2.4.10 Putting These Concepts into One Model
Now put the previous concepts into a slightly more complete model.
This model contains:
- Two linear layers as learnable submodules.
- A Dropout to demonstrate training/evaluation behavior.
- Input-normalization mean and std as buffers.
- A non-persistent cache mask as a non-persistent buffer.
class DemoNet(nn.Module):
def __init__(self, input_dim: int, hidden_dim: int, output_dim: int):
super().__init__()
self.register_buffer('mean', torch.zeros(input_dim))
self.register_buffer('std', torch.ones(input_dim))
self.register_buffer(
'cache_mask',
torch.ones(input_dim, dtype=torch.bool),
persistent=False,
)
self.fc1 = nn.Linear(input_dim, hidden_dim)
self.dropout = nn.Dropout(p=0.5)
self.fc2 = nn.Linear(hidden_dim, output_dim)
def forward(self, x: Tensor) -> Tensor:
x = (x - self.mean) / self.std
x = self.fc1(x)
x = F.relu(x)
x = self.dropout(x)
x = self.fc2(x)
return xCreate the model:
demo = DemoNet(input_dim=3, hidden_dim=8, output_dim=2)Inspect parameters:
print('Parameters:')
for name, param in demo.named_parameters():
print(f'{name}: {param.size()}')Parameters:
fc1.weight: torch.Size([8, 3])
fc1.bias: torch.Size([8])
fc2.weight: torch.Size([2, 8])
fc2.bias: torch.Size([2])
Inspect buffers:
print('Buffers:')
for name, buffer in demo.named_buffers():
print(f'{name}: {buffer.size()}')Buffers:
mean: torch.Size([3])
std: torch.Size([3])
cache_mask: torch.Size([3])
Inspect the state dict:
print('State dict:')
for key, value in demo.state_dict().items():
print(f'{key}: {value.size()}')State dict:
mean: torch.Size([3])
std: torch.Size([3])
fc1.weight: torch.Size([8, 3])
fc1.bias: torch.Size([8])
fc2.weight: torch.Size([2, 8])
fc2.bias: torch.Size([2])
Notice that cache_mask is a buffer, but because persistent=False, it does not appear in state_dict().
Inspect submodules:
print('Submodules:')
for name, module in demo.named_modules():
print(repr(name), '->', type(module).__name__)Submodules:
'' -> DemoNet
'fc1' -> Linear
'dropout' -> Dropout
'fc2' -> Linear
Together, these outputs show nn.Module’s core management abilities:
parameters() -> find learnable parameters
buffers() -> find non-parameter state
modules() -> find submodule structure
state_dict() -> export saveable model state
train()/eval() -> switch module behavior
At this point, we can understand nn.Module more completely: it is not a single API, but the center of PyTorch’s model system. As soon as an object inherits from nn.Module, it enters PyTorch’s model-management system.
2.4.11 Summary
In this section, we started from a hand-written linear transformation and understood why nn.Module is needed.

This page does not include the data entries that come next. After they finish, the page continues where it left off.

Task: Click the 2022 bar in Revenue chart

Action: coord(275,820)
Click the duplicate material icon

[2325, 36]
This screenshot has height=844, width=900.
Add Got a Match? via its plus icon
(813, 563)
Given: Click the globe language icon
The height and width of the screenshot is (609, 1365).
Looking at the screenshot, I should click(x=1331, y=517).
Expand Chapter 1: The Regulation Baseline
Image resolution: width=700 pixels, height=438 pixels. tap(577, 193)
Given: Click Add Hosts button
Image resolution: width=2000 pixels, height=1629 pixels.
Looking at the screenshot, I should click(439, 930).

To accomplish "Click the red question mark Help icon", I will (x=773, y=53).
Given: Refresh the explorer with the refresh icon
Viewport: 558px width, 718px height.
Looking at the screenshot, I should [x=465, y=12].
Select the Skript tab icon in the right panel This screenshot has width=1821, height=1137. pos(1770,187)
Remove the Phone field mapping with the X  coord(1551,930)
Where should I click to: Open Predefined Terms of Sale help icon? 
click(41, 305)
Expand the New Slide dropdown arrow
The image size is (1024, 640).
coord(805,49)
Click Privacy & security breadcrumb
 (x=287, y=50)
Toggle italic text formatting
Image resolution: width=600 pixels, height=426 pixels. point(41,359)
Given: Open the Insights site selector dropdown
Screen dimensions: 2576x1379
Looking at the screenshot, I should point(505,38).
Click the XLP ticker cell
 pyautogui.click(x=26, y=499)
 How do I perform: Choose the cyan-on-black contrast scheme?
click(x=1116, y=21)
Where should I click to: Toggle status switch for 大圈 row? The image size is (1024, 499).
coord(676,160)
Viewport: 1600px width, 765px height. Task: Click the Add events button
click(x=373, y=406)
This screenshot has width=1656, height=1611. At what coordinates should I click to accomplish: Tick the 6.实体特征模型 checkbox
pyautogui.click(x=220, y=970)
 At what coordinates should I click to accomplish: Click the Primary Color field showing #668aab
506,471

nn.Module is not only an object with forward(); it also manages parameters, buffers, and submodules inside the model. nn.Parameter represents model parameters that need to be updated by the optimizer; Buffer represents tensors that belong to model state and should be saved or moved across devices, but should not be updated by the optimizer.
The relationship between nn.Module and nn.functional can be understood as: the former is a stateful layer or model, while the latter is a stateless function. Many modules call the corresponding functional operation inside forward().
We also saw that Module can contain Module, and PyTorch recursively manages parameters and buffers inside these submodules. Through parameters(), buffers(), children(), and modules(), we can inspect the internal structure of a model; through state_dict(), we can save and load model state.
Finally, train() and eval() control module behavior, not whether Autograd records the computation graph. During validation and inference, we usually need both model.eval() and torch.no_grad() or torch.inference_mode().
So the core role of nn.Module is to organize scattered tensor computations into a real model: it knows which things should be learned, which things are only state, which layers belong to it, and how these states should be saved, loaded, and switched between behaviors.